El sacristán preparó lo necesario para la misa, cogió una bandeja donde puso el cáliz y
sobre él un platito -la patena- donde colocó una hostia que sacó de las bolsas que guardaba en
el armario: la hostia era precisamente el montoncito de harina, lo tapó con un paño y lo sacó a
la Iglesia dejándolo sobre una mesa al lado del altar. El montoncito de harina estaba cada vez
más nervioso.
El párroco se preparó para la misa y la procesión. Revisó todo para comprobar que
estaba correcto y se vistió para la fiesta. Primero se puso un vestido blanco y sobre él otro sin
mangas profusamente bordado en oro y plata. Se dispuso a salir acompañado por dos
monaguillos vestidos también de blanco.
Cuando entró en la Iglesia abarrotada de gente, todos se pusieron de pie, la música
comenzó y se oyó el canto. Después alguien leyó en el misal diciendo que era la Palabra de
Dios. A continuación todos se sentaron y el párroco habló un rato. Cuando terminó, los
monaguillos acercaron al altar el cáliz y la patena que estaban a un lado. La hostia del
montoncito de harina empezaba a asombrarse. El sacerdote extendió un paño y puso sobre el la
hostia. La cogió en sus manos, bendijo a Dios por ese pan fruto de la tierra y del trabajo de los
hombres. La hostia pensó si los hombres y mujeres que llenaban la Iglesia serían conscientes
de esos trabajos: para llegar ahí los hombres habían tenido que arar, fertilizar, sembrar, segar
, limpiar, moler, amasar... y los granos de trigo habían tenido que ser desnudados,
despellejados, molidos, amasados, horneados... cuánto trabajo y cuánto sufrimiento, pero
intuyó que se acerca el momento impresionante de su vida. Por fin podría ver a Dios.

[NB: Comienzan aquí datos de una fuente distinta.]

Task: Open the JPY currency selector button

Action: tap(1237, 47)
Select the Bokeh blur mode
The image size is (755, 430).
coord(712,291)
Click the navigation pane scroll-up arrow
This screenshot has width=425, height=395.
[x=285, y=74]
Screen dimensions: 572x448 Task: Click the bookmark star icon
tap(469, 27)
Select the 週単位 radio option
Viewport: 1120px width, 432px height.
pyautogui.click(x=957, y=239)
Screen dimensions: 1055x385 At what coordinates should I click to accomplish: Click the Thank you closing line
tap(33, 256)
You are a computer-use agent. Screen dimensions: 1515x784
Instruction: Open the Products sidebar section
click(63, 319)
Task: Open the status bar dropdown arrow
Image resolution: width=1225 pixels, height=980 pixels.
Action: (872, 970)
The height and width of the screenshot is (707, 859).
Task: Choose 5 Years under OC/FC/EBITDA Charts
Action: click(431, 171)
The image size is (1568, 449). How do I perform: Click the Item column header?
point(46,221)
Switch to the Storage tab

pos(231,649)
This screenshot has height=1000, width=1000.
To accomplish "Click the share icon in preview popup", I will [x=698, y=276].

Después en la Iglesia todos se pusieron de pie y cantaron alabando a Dios.
Inmediatamente y como movidos por un resorte los feligreses se arrodillaron y se hizo un
silencio absoluto. El sacerdote tomó la Hostia en sus manos y lentamente dijo: “ Tomad y
comed todos de él porque esto es mi cuerpo”. La Hostia que sólo había tenido un objetivo, ver
a Dios, se estaba convirtiendo en Dios y sintió que des..a...p...a...r...e....c....í....a.